JACKSON — In the Aug. 13 issue of BusinessWeek magazine, a new report ranked high-tech “hot spots” with no mention of Mississippi’s push into technology. Was it an oversight?
The article, “Rust Belts? Try Tech Belts,” was based on the report, “High-Tech and I-Tech: How Metros Rank and Specialize,” compiled by Ann Markusen, director of the Project on Regional and Industrial Economics at the University of Minnesota.
In the report, metropolitan areas were ranked by thousands of workers per capita in the high-tech sector. The top three “high-tech meccas” were Chicago, Washington, D.C., and San Jose, Calif., respectively.
The high-tech meccas located near Mississippi were Houston (No. 10) and Atlanta (No. 12).
Of the 30 metropolitan areas mentioned, others from the South, excluding Texas, were Tampa, Fla. (No. 19), Raleigh-Durham, N.C. (No. 20), Charlotte, N.C. (No. 22), Orlando, Fla. (No. 26), and Nashville, Tenn. (No. 29). Other cities in the top 10 included Boston, New York, Philadelphia, Seattle and Minneapolis.
The study listed many “rust belt” cities that aren’t normally included in high-tech cluster surveys.
“We used a more restrictive criteria for counting technical employees in information technology clusters than we did for other industries that we included as high-tech,” said Markusen.
“I don’t think it was an oversight,” said Troy Stovall, president and CEO of GulfSouth Capital, a venture capital firm in Jackson. “We are still in our infancy. Atlanta has been at this for a number of years. A more interesting poll would be the emerging locales and then I think Mississippi should be under consideration.”
At first glance, the study appeared fairly conclusive and all encompassing of the nation’s high-tech workers in related industries. But a closer look revealed that the study only included the top 30 metro areas by the number of jobs added in the 1990s, counting employees at all levels within the high-tech industry. For example, Los Angeles and San Francisco weren’t even mentioned.
“If I were to do it again, I might do it differently,” said Markusen. “We made a decision to include absolute numbers of jobs rather than relative numbers. That was motivated to learn the highest numbers of high-tech workers.
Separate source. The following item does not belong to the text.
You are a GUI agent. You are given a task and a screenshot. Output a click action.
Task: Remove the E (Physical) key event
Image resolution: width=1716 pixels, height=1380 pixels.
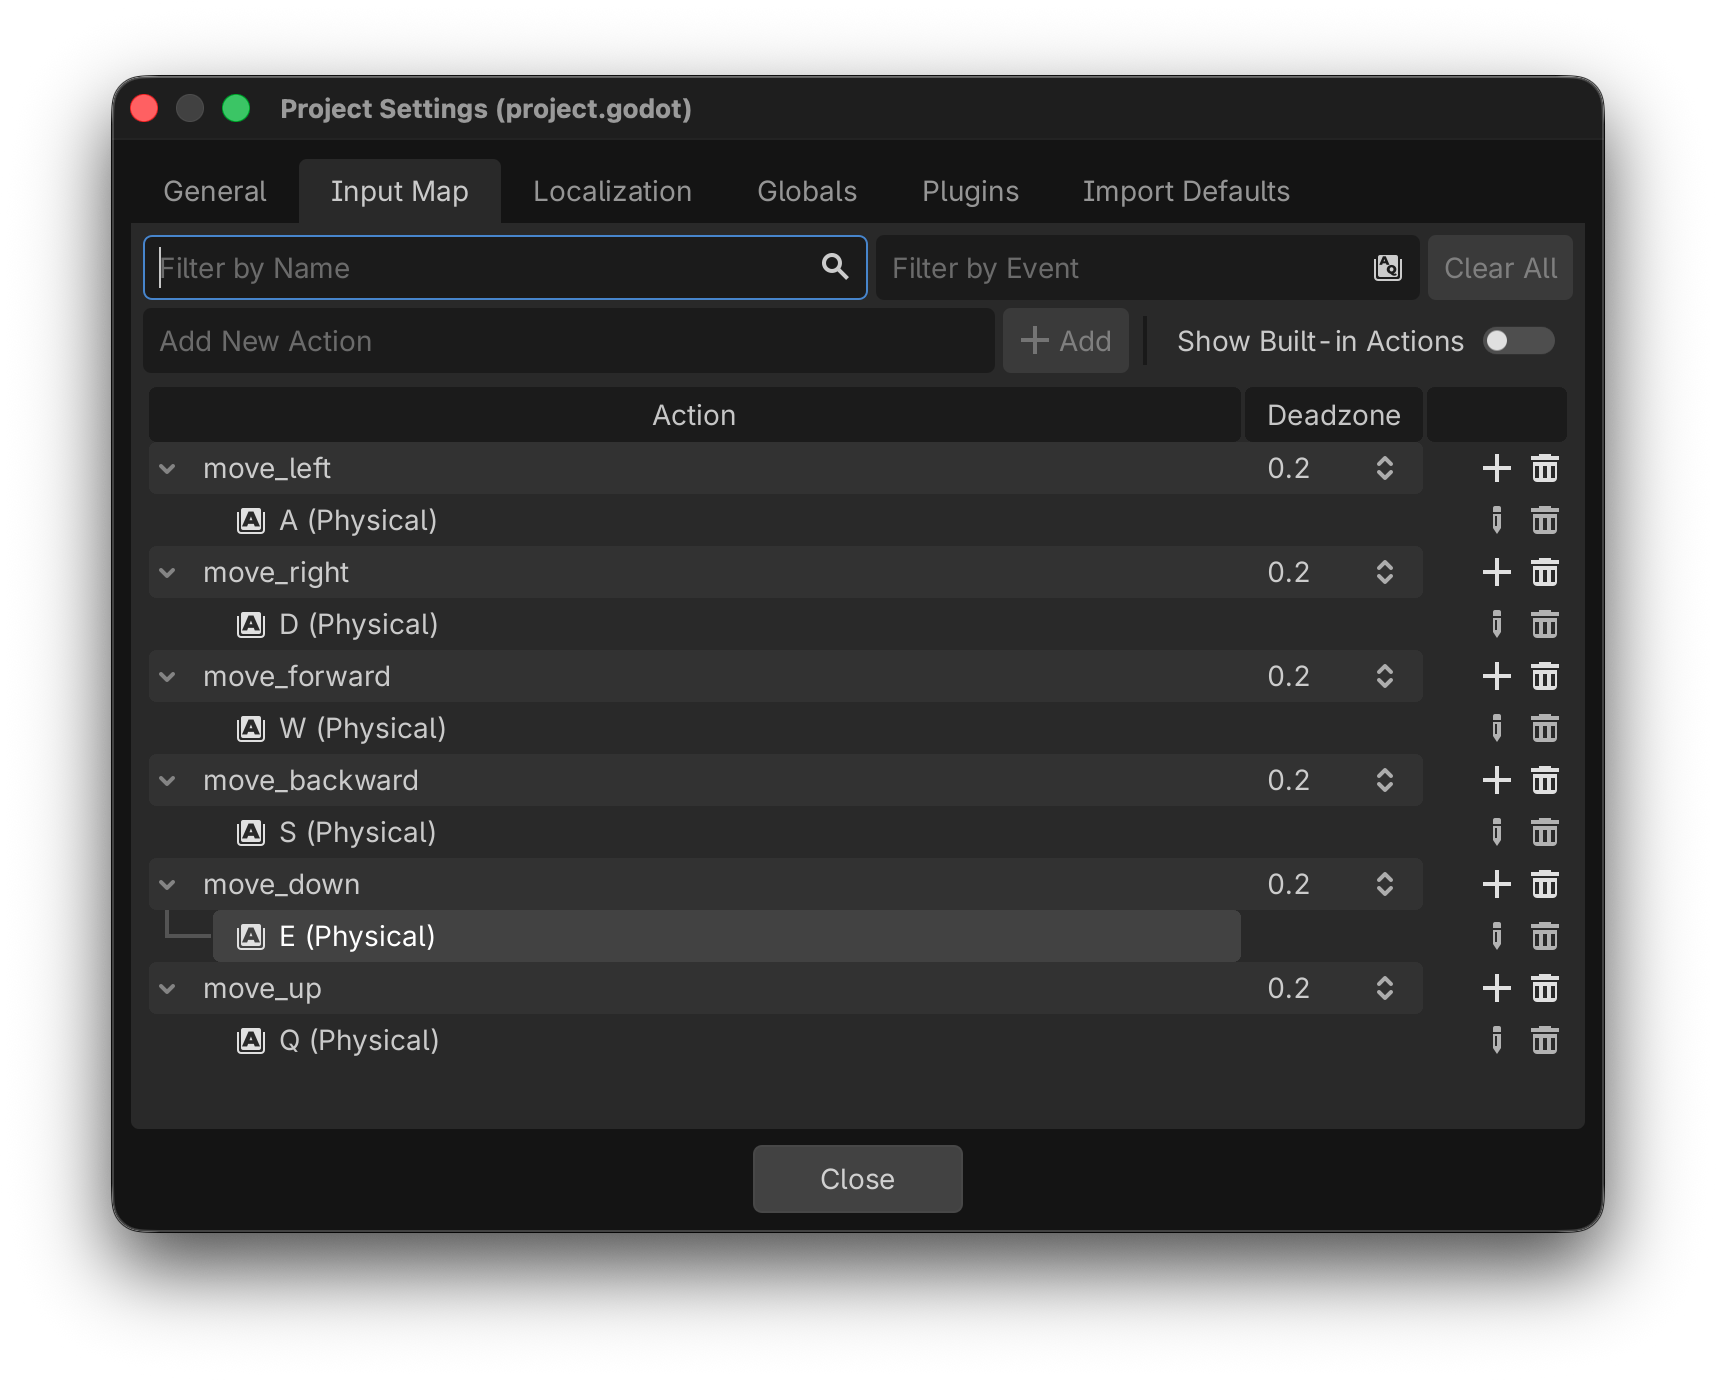click(x=1544, y=936)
“But over time, the high-tech studies that kept showing cities like Phoenix, Austin, Texas, and Boise, Idaho, as the top places were penalizing other places for having other industries. It just shows how specialized a workforce is. If you have a high share of high-tech industry workers in your whole workforce because you don’t have anything else, then you look really good. So it turns out that a large concentration of high-tech jobs is in places that also have their share of older traditional jobs.”
Markusen said several business people from around the nation called to complain about the way the study was compiled.
“We included a lot of information technology services and sectors that other studies didn’t,” she said. “Because information technology is more spread out than high-tech manufacturing, it means that places like Mississippi would do better.
“If we included the auto manufacturing business, a highly efficient and technical plant like your new Nissan plant would count for a lot. But we didn’t consider auto manufacturing in the survey because it is swamped with so many blue-collar workers. Detroit did well in the study because there are so many auto-related services like engineering, engines and turbines, and it is the case that one of the greatest strengths of your Southern economy is due to the large sophisticated branch plants.”
William M. “Billy” Mounger II, chairman of CIT.ms, and chairman of TeleCorp PSC, said, “When we go around the country raising capital, people recognize Jackson as a telecom center. But we don’t yet have a reputation as a true information technology center, so we have work to do to get us on the map. We want to bring some national publications down and let them see what’s going on because there’s a lot more than they know about.”
Angeline Dvorak, Ph.D., president of Mississippi Tech Alliance (MTA), said one of the challenges of MTA is getting the word out nationally about Mississippi’s emerging presence in the high-tech and telecom industries.
“It’s one of the reasons we will be publishing the Mississippi Innovation Index this year, because it gives us a vehicle by which we can measure ourselves and know where the data comes from and how that data is compiled and assessed,” she said. “I think we need a watchdog mentality where we monitor our image and position in the national scene in the science and technology sector.”
Dvorak pointed to bright spots in the national media, such as the Small Business Survival Index released last month, ranking Mississippi No. 9 among entrepreneur-friendly states. In the report, released by the Small Business Survival Committee (SBSC), Florida and Alabama were ranked No. 5 and 8, respectively.
Raymond Keating, SBSC chief economist, said, “The best policy environment for entrepreneurship consists of low taxes, limited government, restrained regulation and government protecting life, limb and property. States following such a governing philosophy will reap great rewards from America’s entrepreneurs, including faster economic growth and increased job creation.”
Dvorak said more reports like SBSC’s would facilitate upgrading Mississippi’s image.
“Over the next year, in an organizational mission, we’re going to be much more vocal in moving the discussions on what’s going on in Mississippi to a national market by doing more peer-reviewed articles,” she said. “The building of the science and technology economic development of the state must happen concurrently with some old fashioned image building.”